Litigation is another approach for controlling excessive executive compensation. Faced with skyrocketing compensation packages for high-level managers, shareholders of both closely held and publicly traded companies have initiated derivative suits challenging the plundering of their corporations. This tactic has also failed. A web of substantive law and procedural rules that protect officers and directors dooms most shareholder derivative claims. The principal culprit is the business judgment rule. Directors are not liable for breach of fiduciary duty to a corporation unless gross negligence, bad faith, or self-dealing tainted their decisions, or the decision had no rational business purpose. If a plaintiff does not meet this burden, the business judgment rule will prevent a judge from even looking at the magnitude and justification for a manager’s compensation. Applying this rule, courts routinely reject challenges to outrageous compensation packages.

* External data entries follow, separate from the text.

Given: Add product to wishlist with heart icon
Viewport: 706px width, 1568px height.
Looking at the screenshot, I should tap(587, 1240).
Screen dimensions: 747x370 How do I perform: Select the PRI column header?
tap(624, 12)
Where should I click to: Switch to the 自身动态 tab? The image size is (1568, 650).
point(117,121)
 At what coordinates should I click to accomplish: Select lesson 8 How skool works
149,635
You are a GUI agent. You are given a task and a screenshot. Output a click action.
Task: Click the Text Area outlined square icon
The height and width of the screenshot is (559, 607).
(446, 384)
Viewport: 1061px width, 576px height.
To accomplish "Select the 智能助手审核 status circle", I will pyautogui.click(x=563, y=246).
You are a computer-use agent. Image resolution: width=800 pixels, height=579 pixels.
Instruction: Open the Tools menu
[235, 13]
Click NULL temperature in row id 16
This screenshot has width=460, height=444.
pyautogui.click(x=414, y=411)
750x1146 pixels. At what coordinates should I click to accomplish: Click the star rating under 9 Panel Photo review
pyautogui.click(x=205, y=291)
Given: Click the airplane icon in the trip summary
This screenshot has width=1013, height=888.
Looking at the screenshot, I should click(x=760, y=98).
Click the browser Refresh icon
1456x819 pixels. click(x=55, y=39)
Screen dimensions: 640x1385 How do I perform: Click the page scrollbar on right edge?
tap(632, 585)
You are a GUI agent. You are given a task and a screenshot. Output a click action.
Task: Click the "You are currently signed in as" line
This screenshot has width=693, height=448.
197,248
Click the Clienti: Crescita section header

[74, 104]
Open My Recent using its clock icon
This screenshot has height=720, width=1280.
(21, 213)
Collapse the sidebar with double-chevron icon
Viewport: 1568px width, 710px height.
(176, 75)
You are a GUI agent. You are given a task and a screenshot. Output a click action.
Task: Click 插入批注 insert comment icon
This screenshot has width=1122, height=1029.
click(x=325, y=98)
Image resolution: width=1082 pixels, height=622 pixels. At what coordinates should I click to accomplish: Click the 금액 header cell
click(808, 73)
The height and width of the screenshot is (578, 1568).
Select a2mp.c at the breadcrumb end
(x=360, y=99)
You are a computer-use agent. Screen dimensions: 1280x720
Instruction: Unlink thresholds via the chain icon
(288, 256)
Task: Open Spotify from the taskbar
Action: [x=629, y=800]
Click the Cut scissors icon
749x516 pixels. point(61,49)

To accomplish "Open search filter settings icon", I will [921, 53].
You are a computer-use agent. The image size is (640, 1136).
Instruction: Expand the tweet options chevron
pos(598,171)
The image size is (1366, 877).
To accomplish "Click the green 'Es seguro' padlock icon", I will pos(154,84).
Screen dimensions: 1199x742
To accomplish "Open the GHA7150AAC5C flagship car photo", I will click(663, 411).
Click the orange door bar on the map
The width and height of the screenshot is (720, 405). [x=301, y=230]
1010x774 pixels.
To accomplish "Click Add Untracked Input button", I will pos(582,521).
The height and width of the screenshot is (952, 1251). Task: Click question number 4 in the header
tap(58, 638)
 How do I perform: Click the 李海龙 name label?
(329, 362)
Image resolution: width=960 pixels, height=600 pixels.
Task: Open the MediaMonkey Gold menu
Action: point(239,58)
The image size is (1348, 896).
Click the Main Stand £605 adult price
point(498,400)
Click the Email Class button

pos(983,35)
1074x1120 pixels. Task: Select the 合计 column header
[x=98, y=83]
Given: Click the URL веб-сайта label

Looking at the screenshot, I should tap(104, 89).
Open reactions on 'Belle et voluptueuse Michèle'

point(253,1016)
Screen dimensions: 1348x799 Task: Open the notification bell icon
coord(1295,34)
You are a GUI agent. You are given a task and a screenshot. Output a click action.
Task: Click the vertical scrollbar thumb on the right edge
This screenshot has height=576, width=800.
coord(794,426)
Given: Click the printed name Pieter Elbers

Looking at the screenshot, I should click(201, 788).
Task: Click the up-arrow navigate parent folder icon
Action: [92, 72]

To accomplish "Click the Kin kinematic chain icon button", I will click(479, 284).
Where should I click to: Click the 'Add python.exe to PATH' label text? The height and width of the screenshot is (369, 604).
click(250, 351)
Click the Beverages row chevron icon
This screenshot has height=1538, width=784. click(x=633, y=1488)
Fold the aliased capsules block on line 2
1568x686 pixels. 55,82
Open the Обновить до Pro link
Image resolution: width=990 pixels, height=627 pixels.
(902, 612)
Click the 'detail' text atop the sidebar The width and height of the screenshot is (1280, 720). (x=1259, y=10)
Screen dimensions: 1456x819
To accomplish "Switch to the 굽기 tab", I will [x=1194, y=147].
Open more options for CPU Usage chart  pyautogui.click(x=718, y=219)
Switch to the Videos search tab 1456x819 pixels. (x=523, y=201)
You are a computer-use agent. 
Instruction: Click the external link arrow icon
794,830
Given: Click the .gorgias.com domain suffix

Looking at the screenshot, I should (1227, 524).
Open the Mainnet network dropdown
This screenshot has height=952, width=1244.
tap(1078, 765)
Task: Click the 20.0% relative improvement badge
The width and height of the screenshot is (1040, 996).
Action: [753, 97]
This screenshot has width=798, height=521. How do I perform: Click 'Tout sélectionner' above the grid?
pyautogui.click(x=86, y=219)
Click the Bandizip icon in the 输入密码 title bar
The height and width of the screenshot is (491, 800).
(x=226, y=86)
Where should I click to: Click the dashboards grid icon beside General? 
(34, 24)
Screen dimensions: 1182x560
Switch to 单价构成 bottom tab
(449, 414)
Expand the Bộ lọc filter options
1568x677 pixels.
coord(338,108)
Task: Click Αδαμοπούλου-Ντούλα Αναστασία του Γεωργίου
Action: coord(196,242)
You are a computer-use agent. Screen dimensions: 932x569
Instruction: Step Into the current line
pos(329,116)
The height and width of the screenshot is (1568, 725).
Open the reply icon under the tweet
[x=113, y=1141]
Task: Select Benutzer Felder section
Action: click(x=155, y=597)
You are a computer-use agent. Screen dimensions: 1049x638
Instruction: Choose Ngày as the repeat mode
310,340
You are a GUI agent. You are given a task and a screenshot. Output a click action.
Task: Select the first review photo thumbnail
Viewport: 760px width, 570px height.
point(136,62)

Arbitration is an efficient method of alternative dispute resolution that may provide an effective means for reversing this travesty. The parties to executive compensation disputes may select arbitrators who have the requisite expertise. In addition, arbitration is economical, dispensing with many of the costly and time-consuming procedural formalities of litigation. Perhaps most importantly, arbitrators are generally not bound by procedural or substantive law. They may rely on their own sense of justice, fashioning rules of decision based on fairness rather than formalism. The flexibility to diverge from rules of law means that, when confronted with a challenge to excessive executive compensation, arbitrators may ignore the burdensome business judgment rule and other similar laws that make judicial review of even the most outrageous compensation packages a virtual impossibility. Free of these constraints, arbitrators can evaluate challenges to outlandish compensation packages. Guided by their experience and their sense of justice, they might sustain challenges that judges would reject.